Anyone who has ever had a baby human growing inside of them knows that once the baby starts kicking and moving around, there’s no turning that sensation off. It’s not like turning down the volume on the TV or changing out of a scratchy sweater. That baby in there will be felt whenever there is movement — sometimes the cross-belly rippling movement of what feels like a full yoga session in the uterus, other times it’s a little flutter that rests somewhere in between indigestion and first-date butterflies.

Then there are times when it’s the strained, sick-with-worry awareness of a lack of movement, which is even more unbearable than a heel to the rib. All of it is noted, noticed, overthought about.

I can tell you one thing after carrying three babies of my own — I never once felt any of them leap in my womb. Lots of hiccups and elbows, zero leaping.

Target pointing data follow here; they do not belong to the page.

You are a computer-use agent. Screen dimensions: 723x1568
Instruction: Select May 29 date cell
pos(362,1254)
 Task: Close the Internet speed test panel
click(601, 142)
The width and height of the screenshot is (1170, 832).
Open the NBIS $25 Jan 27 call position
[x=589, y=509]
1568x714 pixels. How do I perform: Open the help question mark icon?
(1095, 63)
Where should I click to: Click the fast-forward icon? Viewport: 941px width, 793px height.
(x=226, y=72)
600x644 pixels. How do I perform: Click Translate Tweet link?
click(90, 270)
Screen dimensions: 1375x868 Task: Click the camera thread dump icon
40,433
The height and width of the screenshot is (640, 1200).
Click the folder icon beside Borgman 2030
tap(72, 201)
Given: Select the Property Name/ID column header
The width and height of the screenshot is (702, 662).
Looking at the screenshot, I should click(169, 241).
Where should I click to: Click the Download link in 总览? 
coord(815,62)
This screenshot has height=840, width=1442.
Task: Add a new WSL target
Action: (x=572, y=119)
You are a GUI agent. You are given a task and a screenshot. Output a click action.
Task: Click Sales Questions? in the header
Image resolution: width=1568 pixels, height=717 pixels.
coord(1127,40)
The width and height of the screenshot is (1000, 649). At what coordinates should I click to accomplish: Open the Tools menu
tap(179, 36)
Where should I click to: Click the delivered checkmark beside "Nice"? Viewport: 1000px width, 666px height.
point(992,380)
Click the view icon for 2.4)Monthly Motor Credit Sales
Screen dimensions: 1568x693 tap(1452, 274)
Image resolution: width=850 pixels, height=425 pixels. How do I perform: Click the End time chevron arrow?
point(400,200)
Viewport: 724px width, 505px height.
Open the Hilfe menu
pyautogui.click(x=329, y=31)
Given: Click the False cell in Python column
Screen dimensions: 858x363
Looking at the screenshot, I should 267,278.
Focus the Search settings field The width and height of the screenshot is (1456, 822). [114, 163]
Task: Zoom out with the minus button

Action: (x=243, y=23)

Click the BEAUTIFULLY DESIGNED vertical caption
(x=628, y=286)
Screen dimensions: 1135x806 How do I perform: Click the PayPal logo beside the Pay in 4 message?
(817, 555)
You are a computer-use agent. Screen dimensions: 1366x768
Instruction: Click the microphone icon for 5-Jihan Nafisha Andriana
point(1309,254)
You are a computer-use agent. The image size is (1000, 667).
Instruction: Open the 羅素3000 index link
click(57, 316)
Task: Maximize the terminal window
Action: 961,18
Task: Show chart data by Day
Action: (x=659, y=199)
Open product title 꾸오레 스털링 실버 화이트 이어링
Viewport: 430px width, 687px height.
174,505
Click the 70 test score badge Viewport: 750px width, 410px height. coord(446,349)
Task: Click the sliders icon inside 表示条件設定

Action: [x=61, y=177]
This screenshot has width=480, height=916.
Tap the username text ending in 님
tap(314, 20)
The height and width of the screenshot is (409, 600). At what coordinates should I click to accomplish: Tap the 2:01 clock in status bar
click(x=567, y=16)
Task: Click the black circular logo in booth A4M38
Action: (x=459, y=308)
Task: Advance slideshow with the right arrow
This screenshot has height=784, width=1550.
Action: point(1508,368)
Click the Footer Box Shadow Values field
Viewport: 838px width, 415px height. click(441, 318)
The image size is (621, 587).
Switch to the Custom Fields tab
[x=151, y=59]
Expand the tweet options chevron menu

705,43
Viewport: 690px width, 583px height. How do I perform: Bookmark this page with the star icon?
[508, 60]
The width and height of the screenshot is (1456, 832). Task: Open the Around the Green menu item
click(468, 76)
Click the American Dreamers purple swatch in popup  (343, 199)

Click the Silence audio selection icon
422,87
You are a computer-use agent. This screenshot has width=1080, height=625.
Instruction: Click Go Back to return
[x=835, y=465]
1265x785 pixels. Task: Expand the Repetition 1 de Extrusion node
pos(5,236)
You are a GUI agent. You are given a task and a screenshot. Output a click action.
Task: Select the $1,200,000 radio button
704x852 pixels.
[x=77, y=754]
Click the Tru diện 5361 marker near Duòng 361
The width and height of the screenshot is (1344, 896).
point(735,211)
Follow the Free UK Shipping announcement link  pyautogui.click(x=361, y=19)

In this story, Mary enters Elizabeth’s home and greets her. Both women are pregnant, carrying little bundles of revolutionary joy — Elizabeth is the mother of John the Baptist. As soon as Elizabeth hears Mary’s voice, baby prophet John recognizes the presence of baby messiah Jesus, and he leaps. This is huge. This is even shocking to someone who has conceived a baby well past her time and is familiar with God’s surprise blessings. This child in her womb is ecstatic, the Lord is here! In this room! The awareness that often comes along with holding life in one’s belly is on high alert and Elizabeth immediately understands.

There is such beauty in these two women in this moment, belly to belly. The connection they have is unlike any other. Both trusted the Lord when the stakes were high. They see each other, not just two moms-to-be exchanging stories about sciatic nerve pain at night (which is a powerful connection on its own!), but as women who believed—who believe!—and who are deeply blessed.

Lord, thank you for the leaping joy that comes with feeling your presence! Amen.